*Problem requirements*
Search the records for the string "Follow", and show each line where it appears.

Dataset content: Begin

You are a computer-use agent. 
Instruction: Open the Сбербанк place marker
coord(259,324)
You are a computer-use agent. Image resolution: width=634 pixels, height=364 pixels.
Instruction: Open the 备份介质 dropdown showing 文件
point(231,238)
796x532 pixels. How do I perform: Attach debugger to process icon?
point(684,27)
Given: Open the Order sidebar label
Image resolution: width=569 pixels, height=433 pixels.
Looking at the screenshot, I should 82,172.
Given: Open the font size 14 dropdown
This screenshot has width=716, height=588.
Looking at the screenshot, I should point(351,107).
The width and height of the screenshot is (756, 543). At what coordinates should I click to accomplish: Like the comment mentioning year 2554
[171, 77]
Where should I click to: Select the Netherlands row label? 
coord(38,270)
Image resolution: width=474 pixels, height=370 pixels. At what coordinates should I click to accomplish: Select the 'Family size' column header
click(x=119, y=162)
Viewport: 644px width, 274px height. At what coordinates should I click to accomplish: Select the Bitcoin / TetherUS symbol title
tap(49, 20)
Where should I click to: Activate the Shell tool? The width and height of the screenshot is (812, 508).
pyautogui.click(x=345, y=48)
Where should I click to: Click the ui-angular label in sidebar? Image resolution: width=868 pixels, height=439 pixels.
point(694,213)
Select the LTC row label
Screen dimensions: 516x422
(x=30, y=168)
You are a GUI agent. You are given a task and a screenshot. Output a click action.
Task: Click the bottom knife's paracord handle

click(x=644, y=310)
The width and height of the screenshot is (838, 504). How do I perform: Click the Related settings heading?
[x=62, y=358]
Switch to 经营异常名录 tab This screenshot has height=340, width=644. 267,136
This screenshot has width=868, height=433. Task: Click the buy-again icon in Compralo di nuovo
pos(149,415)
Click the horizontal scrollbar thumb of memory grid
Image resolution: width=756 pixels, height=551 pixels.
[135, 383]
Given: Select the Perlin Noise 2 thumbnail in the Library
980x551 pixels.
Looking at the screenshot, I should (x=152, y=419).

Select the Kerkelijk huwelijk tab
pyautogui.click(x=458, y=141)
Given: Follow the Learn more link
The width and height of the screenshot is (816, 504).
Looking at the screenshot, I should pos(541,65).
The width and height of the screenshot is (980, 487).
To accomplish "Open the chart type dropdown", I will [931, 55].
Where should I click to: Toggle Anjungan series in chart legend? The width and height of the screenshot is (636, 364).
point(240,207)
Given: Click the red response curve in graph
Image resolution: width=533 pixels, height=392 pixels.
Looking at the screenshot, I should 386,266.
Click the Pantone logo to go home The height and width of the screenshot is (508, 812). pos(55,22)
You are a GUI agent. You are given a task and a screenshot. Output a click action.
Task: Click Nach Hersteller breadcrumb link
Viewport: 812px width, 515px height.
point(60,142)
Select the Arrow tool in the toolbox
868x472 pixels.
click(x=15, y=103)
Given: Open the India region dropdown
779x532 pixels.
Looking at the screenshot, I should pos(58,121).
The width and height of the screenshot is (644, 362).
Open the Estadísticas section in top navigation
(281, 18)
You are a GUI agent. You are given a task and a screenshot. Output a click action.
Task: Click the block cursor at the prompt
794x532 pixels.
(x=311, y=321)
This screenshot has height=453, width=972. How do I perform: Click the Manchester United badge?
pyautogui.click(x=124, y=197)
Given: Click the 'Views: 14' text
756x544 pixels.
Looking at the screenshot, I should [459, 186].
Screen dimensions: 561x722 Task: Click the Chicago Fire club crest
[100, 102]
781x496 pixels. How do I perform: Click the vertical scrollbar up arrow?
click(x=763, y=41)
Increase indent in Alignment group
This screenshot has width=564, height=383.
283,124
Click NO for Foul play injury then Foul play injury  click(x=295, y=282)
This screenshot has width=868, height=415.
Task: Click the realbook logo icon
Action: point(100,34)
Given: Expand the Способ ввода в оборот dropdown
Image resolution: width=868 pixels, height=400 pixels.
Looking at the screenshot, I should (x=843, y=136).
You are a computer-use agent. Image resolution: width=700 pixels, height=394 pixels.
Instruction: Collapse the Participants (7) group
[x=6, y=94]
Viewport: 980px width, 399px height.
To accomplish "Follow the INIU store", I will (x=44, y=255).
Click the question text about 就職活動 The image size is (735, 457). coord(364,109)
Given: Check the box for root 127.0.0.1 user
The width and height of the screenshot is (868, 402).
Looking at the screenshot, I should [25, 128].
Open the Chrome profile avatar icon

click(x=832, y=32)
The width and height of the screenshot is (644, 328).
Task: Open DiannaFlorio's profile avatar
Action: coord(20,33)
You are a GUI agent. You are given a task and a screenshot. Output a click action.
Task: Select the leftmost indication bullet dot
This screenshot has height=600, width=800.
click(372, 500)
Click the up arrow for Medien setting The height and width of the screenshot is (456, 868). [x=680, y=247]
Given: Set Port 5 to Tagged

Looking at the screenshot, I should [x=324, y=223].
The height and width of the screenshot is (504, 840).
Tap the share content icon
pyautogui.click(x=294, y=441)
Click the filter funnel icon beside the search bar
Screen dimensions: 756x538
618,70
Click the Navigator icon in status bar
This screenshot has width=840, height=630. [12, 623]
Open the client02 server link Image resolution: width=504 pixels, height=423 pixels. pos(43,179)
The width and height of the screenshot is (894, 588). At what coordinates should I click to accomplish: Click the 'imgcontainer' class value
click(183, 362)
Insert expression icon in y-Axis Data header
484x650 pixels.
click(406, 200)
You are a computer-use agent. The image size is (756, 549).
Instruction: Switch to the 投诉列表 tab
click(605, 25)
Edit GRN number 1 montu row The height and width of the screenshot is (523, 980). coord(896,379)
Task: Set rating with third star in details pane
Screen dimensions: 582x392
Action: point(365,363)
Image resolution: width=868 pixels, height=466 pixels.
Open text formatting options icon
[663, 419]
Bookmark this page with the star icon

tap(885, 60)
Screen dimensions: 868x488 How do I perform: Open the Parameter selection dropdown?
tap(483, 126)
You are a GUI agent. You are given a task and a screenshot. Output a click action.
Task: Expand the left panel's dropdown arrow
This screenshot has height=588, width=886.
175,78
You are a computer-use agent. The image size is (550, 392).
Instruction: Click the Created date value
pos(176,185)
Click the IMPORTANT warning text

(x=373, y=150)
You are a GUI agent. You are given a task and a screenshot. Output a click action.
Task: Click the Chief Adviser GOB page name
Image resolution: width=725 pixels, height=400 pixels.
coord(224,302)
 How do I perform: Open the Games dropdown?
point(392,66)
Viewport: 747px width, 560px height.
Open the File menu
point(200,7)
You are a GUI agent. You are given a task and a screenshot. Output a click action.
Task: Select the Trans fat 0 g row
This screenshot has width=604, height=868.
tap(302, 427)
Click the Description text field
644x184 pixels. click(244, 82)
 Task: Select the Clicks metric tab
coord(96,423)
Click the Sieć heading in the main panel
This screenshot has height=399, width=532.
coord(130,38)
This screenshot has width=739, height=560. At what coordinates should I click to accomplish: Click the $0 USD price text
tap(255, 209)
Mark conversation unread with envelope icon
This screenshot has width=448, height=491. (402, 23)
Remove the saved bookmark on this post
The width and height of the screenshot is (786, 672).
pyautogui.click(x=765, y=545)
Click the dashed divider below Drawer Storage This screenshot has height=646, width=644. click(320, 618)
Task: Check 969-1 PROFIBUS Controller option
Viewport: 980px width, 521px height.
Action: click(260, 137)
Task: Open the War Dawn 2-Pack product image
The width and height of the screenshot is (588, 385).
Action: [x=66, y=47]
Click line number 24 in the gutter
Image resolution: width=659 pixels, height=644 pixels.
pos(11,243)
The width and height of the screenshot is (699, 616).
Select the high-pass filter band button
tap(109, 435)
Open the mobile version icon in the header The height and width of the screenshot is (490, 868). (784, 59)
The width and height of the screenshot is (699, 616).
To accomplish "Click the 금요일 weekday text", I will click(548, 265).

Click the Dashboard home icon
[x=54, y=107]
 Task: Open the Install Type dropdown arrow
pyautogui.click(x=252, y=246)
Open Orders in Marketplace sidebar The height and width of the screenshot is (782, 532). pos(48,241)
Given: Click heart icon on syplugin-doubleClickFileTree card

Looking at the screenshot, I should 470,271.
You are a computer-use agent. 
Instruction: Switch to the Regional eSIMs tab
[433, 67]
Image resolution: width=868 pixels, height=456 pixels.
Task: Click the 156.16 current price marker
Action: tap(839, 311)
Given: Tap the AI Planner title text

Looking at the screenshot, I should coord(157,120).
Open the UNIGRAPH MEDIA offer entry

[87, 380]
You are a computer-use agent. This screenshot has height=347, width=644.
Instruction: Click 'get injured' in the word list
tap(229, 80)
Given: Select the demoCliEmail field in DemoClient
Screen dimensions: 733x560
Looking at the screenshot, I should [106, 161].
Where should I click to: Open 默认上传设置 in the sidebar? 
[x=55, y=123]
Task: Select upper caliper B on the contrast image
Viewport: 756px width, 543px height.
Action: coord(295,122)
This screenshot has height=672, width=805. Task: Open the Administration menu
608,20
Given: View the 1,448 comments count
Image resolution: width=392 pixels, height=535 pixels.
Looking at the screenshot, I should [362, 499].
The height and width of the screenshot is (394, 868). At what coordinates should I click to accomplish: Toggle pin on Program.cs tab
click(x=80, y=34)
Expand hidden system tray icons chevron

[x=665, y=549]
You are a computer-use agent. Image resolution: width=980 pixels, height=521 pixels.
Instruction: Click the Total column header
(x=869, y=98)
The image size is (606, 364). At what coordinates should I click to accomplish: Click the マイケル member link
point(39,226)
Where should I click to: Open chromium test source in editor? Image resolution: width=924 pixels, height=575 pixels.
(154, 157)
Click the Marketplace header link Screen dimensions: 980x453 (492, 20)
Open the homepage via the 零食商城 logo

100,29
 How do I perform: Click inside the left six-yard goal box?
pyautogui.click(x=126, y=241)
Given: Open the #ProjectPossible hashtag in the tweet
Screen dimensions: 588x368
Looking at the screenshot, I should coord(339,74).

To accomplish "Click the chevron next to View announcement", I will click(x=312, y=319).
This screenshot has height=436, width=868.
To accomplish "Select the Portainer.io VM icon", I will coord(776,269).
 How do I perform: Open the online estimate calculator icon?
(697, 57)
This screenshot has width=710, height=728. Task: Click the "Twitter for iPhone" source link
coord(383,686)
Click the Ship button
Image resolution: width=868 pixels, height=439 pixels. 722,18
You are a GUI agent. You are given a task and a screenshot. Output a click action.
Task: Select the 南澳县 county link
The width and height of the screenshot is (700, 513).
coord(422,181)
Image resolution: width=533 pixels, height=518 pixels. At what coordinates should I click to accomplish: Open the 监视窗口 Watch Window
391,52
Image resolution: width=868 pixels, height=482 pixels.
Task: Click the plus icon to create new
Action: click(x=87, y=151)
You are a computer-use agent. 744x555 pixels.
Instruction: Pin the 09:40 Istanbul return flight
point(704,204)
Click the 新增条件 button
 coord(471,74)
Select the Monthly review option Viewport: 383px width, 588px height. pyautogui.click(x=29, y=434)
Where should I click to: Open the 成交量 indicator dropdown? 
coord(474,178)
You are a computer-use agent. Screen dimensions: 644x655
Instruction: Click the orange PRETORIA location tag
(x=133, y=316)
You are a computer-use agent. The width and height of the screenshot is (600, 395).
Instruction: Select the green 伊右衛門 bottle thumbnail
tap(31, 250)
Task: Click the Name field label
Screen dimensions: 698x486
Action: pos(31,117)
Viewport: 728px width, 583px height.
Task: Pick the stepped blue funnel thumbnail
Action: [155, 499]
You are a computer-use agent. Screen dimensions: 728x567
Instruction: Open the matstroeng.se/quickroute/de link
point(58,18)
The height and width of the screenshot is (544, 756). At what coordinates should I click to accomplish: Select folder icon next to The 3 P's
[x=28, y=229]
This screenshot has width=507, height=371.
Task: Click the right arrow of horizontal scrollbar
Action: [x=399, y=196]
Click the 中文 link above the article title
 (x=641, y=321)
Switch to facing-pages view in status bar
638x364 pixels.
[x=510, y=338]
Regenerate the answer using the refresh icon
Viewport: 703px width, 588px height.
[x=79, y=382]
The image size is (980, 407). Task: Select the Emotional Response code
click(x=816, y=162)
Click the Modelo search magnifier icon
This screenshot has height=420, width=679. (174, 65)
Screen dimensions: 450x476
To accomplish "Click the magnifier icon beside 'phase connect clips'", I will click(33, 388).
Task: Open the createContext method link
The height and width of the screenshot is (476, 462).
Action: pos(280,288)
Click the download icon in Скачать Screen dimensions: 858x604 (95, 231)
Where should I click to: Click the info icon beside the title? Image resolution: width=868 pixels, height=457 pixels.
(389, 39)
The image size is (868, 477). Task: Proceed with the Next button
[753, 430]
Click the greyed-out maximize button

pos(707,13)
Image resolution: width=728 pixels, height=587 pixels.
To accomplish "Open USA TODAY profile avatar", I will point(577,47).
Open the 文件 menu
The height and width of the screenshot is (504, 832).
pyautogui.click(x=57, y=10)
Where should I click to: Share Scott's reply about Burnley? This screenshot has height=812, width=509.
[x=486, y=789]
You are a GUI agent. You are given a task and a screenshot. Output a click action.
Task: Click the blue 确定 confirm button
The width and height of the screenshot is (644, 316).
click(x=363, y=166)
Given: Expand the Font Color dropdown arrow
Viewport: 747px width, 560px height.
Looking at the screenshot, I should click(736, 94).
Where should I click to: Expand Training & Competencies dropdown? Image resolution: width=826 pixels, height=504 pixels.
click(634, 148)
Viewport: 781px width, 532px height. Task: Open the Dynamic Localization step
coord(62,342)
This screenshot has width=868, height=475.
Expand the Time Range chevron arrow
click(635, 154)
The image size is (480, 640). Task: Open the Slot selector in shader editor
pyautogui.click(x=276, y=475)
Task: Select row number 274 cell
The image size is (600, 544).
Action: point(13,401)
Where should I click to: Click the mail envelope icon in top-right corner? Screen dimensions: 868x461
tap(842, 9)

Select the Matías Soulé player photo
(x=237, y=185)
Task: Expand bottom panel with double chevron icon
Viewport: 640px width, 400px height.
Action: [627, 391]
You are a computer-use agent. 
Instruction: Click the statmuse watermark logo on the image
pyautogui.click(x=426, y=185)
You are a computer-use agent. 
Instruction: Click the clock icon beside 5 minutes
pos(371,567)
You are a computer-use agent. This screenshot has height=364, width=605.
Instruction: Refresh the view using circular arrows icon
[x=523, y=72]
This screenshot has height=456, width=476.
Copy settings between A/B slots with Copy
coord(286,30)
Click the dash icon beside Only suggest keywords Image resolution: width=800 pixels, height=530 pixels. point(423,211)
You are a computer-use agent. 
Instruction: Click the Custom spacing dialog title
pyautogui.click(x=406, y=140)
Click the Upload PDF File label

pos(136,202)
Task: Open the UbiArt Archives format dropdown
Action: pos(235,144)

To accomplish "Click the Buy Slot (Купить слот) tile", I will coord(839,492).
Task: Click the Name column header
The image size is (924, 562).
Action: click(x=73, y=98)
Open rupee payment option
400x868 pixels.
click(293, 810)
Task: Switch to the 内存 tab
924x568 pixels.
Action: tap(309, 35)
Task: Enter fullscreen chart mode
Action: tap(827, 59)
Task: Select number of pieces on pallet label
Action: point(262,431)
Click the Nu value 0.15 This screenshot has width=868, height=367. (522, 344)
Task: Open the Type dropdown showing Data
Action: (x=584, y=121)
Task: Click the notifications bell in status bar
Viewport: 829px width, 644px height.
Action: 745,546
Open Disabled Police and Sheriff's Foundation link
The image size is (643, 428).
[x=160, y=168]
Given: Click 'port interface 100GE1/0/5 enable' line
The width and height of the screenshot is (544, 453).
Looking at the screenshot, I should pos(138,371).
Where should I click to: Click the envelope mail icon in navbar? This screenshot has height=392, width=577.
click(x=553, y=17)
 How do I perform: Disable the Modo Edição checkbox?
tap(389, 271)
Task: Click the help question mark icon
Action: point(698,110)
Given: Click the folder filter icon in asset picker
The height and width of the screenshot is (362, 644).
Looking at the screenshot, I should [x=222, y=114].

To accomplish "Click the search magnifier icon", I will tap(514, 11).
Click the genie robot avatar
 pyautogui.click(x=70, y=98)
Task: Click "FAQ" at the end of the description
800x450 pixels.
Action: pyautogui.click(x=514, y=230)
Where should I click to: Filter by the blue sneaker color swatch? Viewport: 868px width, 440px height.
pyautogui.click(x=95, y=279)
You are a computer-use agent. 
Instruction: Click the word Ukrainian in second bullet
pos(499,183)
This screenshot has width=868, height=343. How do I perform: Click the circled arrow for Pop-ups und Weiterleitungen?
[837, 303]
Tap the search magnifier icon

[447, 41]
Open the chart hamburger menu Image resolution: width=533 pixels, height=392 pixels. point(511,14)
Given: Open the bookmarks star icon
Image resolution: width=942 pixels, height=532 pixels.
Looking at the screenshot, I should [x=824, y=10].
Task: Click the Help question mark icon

Dataset content: End

*Problem solution*
Given: Follow the Learn more link
To accomplish "Follow the INIU store", I will (x=44, y=255).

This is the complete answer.